• Requirement: Scan the material for the word "will" and copy each line where it occurs.

────────────────────────────────────────

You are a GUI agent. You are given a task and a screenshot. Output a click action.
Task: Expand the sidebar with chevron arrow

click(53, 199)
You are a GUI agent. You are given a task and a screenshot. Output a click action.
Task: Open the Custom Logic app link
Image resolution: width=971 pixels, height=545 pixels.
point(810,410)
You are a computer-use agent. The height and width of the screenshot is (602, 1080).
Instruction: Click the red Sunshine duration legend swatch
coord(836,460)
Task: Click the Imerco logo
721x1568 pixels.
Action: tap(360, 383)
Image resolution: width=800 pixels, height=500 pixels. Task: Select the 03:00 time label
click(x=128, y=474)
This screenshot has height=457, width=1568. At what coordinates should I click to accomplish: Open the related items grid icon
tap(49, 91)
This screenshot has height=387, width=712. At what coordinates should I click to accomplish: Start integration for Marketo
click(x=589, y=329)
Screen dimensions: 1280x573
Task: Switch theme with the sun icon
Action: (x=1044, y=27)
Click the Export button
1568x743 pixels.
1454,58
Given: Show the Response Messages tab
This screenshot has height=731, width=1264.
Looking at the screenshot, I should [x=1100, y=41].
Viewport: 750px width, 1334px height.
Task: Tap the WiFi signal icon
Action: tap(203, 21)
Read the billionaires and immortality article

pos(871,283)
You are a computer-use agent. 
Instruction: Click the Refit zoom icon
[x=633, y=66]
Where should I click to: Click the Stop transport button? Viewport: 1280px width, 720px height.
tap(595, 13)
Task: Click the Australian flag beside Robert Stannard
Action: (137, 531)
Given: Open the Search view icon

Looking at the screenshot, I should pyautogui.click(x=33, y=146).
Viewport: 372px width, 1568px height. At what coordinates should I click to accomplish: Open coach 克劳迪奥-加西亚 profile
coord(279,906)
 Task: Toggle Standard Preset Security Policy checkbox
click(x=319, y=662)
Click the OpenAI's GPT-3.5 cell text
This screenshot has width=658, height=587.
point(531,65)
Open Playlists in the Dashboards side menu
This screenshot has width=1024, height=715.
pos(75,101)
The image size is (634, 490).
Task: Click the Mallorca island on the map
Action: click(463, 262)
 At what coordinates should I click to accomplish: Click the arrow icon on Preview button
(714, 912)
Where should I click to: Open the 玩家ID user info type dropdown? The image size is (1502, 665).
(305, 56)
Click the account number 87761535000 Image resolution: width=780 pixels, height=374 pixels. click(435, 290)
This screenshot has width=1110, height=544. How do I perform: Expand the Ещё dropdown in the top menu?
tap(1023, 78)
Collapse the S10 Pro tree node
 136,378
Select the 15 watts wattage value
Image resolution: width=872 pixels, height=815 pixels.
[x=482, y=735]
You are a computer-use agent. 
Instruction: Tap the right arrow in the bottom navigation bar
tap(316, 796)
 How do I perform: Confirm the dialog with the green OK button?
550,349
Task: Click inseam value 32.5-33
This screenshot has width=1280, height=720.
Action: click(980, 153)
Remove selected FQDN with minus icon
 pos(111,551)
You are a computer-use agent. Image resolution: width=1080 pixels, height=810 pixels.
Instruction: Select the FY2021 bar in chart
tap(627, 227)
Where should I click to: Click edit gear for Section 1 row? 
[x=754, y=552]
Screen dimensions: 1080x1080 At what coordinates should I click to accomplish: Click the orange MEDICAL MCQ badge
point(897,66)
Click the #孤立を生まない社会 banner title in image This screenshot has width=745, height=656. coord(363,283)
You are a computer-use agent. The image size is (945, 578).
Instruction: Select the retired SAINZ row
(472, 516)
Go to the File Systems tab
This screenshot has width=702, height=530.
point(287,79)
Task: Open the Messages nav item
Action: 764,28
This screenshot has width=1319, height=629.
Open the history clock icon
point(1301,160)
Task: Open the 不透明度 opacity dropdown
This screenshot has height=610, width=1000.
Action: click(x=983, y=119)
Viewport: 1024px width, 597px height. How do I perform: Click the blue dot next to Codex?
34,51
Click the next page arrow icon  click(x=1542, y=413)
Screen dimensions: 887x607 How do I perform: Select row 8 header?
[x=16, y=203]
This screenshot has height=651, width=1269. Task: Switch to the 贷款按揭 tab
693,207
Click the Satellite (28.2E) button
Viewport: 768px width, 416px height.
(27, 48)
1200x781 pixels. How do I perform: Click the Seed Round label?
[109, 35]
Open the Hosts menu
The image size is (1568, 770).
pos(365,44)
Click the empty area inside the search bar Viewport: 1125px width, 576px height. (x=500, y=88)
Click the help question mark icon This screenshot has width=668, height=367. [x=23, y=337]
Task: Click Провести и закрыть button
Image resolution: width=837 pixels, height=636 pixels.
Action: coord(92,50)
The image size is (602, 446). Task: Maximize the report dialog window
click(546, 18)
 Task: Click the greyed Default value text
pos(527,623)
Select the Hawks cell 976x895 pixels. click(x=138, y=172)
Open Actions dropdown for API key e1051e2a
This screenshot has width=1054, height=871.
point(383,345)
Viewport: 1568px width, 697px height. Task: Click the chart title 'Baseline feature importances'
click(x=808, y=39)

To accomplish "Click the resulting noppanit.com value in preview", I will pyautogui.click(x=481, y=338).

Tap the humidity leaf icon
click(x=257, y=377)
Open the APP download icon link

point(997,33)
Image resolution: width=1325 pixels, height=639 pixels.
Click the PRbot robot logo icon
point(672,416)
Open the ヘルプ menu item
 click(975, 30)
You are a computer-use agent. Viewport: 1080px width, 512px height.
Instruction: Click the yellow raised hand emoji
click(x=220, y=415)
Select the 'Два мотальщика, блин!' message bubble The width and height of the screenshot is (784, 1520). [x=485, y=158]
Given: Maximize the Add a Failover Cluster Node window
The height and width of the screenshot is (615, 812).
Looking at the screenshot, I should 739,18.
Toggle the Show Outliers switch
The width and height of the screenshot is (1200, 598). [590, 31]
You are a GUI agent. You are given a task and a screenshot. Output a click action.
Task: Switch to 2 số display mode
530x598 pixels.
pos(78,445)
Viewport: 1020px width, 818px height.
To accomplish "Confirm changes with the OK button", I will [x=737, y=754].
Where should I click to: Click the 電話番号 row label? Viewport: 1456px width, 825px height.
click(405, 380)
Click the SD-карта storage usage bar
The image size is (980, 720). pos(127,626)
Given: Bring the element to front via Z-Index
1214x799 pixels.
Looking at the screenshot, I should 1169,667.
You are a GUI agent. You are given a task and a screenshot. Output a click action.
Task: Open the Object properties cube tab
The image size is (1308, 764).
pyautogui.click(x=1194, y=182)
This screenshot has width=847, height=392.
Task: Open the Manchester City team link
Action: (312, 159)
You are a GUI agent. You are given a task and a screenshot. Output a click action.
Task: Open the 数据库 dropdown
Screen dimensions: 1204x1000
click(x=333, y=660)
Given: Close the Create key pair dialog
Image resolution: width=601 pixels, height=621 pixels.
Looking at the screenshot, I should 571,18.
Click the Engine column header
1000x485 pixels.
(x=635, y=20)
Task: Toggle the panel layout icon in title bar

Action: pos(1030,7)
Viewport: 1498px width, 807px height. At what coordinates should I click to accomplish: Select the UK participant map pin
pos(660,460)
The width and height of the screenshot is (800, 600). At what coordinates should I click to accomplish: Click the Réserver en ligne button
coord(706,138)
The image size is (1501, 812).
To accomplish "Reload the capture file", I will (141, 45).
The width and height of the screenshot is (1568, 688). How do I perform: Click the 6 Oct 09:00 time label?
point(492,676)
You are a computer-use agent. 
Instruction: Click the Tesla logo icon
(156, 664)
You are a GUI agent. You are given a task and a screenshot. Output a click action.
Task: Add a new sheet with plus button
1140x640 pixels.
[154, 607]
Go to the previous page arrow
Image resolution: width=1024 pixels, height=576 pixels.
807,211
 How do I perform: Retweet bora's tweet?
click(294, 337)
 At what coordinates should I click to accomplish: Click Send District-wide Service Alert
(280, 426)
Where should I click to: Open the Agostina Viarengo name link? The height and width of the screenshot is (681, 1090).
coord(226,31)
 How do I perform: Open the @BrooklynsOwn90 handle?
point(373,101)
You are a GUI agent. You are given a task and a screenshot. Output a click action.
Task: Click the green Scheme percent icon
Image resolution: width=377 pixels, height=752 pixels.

────────────────────────────────────────

• Your response:
To accomplish "Click the resulting noppanit.com value in preview", I will pyautogui.click(x=481, y=338).
To accomplish "Confirm changes with the OK button", I will [x=737, y=754].
To accomplish "Reload the capture file", I will (141, 45).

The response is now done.